**Stated exercise:**
Copy the rows below exactly as they appear, with nothing changed.

**Task inputs:**
## begin

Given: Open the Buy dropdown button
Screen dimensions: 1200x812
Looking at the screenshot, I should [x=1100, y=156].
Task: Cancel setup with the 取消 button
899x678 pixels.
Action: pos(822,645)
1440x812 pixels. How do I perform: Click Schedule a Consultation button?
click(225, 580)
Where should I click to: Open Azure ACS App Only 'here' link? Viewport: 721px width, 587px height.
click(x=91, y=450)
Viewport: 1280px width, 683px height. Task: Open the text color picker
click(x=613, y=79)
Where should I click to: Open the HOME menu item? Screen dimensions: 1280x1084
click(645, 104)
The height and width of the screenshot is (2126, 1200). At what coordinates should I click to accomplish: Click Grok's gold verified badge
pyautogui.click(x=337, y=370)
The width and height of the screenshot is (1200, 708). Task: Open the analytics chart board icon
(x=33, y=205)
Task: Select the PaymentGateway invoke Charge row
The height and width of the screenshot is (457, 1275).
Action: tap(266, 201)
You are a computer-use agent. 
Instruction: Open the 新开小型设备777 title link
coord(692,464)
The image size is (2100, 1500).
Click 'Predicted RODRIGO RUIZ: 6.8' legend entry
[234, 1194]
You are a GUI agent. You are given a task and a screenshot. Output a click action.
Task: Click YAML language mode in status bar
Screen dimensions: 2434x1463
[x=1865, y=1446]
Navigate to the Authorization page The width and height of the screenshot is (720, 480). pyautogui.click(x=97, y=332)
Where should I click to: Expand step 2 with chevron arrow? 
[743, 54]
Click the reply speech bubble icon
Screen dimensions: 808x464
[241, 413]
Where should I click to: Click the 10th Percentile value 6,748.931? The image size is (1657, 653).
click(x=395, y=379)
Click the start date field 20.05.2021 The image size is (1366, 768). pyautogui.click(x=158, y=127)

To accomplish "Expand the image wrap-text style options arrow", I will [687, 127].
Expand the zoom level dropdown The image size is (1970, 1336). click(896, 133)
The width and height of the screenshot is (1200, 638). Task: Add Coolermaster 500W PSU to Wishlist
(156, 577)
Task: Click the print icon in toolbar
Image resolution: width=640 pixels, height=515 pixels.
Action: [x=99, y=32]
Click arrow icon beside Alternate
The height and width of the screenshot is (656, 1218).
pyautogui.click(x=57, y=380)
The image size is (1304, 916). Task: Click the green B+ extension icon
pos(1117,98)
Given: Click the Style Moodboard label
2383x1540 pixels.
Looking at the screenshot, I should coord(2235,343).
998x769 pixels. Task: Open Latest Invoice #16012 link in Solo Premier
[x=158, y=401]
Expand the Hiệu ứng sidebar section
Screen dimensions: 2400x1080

## end

**In response:**
Given: Open the Buy dropdown button
Screen dimensions: 1200x812
Looking at the screenshot, I should [x=1100, y=156].
Task: Cancel setup with the 取消 button
899x678 pixels.
Action: pos(822,645)
1440x812 pixels. How do I perform: Click Schedule a Consultation button?
click(225, 580)
Where should I click to: Open Azure ACS App Only 'here' link? Viewport: 721px width, 587px height.
click(x=91, y=450)
Viewport: 1280px width, 683px height. Task: Open the text color picker
click(x=613, y=79)
Where should I click to: Open the HOME menu item? Screen dimensions: 1280x1084
click(645, 104)
The height and width of the screenshot is (2126, 1200). At what coordinates should I click to accomplish: Click Grok's gold verified badge
pyautogui.click(x=337, y=370)
The width and height of the screenshot is (1200, 708). Task: Open the analytics chart board icon
(x=33, y=205)
Task: Select the PaymentGateway invoke Charge row
The height and width of the screenshot is (457, 1275).
Action: tap(266, 201)
You are a computer-use agent. 
Instruction: Open the 新开小型设备777 title link
coord(692,464)
The image size is (2100, 1500).
Click 'Predicted RODRIGO RUIZ: 6.8' legend entry
[234, 1194]
You are a GUI agent. You are given a task and a screenshot. Output a click action.
Task: Click YAML language mode in status bar
Screen dimensions: 2434x1463
[x=1865, y=1446]
Navigate to the Authorization page The width and height of the screenshot is (720, 480). pyautogui.click(x=97, y=332)
Where should I click to: Expand step 2 with chevron arrow? 
[743, 54]
Click the reply speech bubble icon
Screen dimensions: 808x464
[241, 413]
Where should I click to: Click the 10th Percentile value 6,748.931? The image size is (1657, 653).
click(x=395, y=379)
Click the start date field 20.05.2021 The image size is (1366, 768). pyautogui.click(x=158, y=127)

To accomplish "Expand the image wrap-text style options arrow", I will [687, 127].
Expand the zoom level dropdown The image size is (1970, 1336). click(896, 133)
The width and height of the screenshot is (1200, 638). Task: Add Coolermaster 500W PSU to Wishlist
(156, 577)
Task: Click the print icon in toolbar
Image resolution: width=640 pixels, height=515 pixels.
Action: [x=99, y=32]
Click arrow icon beside Alternate
The height and width of the screenshot is (656, 1218).
pyautogui.click(x=57, y=380)
The image size is (1304, 916). Task: Click the green B+ extension icon
pos(1117,98)
Given: Click the Style Moodboard label
2383x1540 pixels.
Looking at the screenshot, I should coord(2235,343).
998x769 pixels. Task: Open Latest Invoice #16012 link in Solo Premier
[x=158, y=401]
Expand the Hiệu ứng sidebar section
Screen dimensions: 2400x1080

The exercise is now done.